> _Directive_
Swap "infinity" for "loop" in the material, starting with the line with "You are a computer-use agent. The image" and going on through the line with "Open commit message". Give only those lines back, with everything else left unchanged.

Word and element pointing entries
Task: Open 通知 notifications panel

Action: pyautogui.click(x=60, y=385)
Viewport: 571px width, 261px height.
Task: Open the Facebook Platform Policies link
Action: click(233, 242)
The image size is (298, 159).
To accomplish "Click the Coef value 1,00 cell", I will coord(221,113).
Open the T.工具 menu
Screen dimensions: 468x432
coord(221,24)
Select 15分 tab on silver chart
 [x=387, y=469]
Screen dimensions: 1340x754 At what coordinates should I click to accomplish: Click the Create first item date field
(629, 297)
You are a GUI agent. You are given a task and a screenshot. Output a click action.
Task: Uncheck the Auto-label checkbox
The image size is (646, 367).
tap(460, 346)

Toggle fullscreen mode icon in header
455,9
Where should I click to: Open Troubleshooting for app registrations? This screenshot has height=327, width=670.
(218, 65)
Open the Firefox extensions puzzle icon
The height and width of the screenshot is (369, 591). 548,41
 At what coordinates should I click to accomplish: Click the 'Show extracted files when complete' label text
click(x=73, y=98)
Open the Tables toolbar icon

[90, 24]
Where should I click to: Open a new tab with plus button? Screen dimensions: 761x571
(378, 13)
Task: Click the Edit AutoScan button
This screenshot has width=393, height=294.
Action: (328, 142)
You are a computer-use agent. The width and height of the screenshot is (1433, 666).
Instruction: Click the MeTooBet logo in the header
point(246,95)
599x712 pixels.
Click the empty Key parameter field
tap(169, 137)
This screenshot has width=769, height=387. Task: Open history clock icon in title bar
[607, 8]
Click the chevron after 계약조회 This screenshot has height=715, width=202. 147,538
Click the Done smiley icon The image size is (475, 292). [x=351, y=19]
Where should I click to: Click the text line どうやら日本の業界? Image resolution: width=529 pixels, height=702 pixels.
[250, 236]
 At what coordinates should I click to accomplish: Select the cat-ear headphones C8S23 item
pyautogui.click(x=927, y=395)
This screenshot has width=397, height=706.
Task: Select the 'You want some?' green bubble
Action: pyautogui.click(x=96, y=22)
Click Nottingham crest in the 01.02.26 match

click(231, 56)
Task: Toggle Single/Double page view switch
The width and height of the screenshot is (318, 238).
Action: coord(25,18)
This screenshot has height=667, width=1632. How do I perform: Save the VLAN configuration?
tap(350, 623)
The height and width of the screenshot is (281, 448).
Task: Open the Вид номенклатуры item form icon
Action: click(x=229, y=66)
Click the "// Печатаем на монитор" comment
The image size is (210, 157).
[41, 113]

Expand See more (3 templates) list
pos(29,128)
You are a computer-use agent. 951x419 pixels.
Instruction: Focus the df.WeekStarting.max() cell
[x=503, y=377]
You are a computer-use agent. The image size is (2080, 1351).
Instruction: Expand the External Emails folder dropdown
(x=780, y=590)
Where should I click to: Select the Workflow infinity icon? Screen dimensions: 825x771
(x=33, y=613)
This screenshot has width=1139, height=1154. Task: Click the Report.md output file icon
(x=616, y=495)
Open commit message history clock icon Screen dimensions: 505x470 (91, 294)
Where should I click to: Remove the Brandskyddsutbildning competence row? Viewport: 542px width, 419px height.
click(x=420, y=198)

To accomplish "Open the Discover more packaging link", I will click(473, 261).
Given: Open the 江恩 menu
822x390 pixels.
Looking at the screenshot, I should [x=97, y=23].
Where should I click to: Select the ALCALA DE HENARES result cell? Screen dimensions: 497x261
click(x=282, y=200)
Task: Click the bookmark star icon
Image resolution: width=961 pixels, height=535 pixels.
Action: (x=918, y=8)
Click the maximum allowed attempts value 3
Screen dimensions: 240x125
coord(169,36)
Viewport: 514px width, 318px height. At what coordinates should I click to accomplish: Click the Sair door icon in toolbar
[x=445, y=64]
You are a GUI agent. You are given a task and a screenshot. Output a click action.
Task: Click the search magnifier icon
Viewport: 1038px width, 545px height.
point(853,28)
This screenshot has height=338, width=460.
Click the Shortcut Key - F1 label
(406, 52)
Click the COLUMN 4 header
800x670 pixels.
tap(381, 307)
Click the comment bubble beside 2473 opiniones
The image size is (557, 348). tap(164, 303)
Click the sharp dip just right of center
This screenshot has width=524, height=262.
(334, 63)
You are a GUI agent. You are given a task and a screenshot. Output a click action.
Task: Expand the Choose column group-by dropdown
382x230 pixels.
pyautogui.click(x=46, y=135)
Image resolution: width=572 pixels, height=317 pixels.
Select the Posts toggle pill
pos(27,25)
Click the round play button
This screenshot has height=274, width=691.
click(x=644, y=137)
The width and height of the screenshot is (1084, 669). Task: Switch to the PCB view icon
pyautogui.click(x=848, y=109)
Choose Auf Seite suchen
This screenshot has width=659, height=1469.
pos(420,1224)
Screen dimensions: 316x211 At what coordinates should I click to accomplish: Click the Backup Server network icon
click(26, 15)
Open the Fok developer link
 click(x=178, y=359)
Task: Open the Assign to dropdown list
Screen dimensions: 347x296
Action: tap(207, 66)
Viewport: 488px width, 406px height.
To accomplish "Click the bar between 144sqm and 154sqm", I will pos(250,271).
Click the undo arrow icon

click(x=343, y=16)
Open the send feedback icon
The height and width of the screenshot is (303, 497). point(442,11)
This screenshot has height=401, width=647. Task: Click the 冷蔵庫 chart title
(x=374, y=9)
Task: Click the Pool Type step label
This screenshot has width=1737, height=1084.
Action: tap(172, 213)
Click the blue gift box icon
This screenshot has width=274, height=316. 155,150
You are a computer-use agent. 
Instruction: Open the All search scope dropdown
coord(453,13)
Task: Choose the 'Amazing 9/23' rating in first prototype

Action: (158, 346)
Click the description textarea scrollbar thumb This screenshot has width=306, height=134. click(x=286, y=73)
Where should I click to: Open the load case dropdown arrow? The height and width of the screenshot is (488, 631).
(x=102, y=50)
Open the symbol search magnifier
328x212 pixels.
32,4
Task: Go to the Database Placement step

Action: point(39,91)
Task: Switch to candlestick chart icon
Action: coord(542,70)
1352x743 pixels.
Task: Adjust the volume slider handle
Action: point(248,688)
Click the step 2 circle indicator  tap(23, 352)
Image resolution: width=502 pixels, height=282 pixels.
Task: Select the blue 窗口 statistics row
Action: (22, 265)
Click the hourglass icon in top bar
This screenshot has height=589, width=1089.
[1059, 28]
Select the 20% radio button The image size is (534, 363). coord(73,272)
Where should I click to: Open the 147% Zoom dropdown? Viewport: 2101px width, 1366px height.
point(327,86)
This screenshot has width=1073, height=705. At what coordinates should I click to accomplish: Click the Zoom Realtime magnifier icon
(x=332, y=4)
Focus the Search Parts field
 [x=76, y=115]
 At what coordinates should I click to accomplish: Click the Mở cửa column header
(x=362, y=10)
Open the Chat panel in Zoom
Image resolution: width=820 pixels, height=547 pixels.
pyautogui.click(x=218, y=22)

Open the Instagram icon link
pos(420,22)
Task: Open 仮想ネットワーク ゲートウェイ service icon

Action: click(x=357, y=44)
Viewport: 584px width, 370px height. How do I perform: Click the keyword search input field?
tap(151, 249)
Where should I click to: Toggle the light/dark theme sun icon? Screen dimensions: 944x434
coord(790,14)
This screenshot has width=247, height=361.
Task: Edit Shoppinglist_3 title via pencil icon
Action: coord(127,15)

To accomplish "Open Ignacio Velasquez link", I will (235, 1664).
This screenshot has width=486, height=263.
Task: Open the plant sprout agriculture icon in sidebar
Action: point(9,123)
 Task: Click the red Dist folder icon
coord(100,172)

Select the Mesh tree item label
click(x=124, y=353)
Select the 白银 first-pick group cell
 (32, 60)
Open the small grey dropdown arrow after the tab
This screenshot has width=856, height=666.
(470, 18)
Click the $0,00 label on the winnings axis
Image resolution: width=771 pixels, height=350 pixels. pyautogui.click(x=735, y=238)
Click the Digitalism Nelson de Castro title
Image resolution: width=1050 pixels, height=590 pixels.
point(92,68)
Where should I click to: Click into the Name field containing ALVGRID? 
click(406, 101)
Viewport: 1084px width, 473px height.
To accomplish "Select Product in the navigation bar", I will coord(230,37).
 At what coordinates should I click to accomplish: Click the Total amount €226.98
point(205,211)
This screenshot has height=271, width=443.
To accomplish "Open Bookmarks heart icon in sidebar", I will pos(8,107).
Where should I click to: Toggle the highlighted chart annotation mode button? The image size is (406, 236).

> _Expected output_
You are a computer-use agent. The image size is (2080, 1351).
Instruction: Expand the External Emails folder dropdown
(x=780, y=590)
Where should I click to: Select the Workflow loop icon? Screen dimensions: 825x771
(x=33, y=613)
This screenshot has width=1139, height=1154. Task: Click the Report.md output file icon
(x=616, y=495)
Open commit message history clock icon Screen dimensions: 505x470 (91, 294)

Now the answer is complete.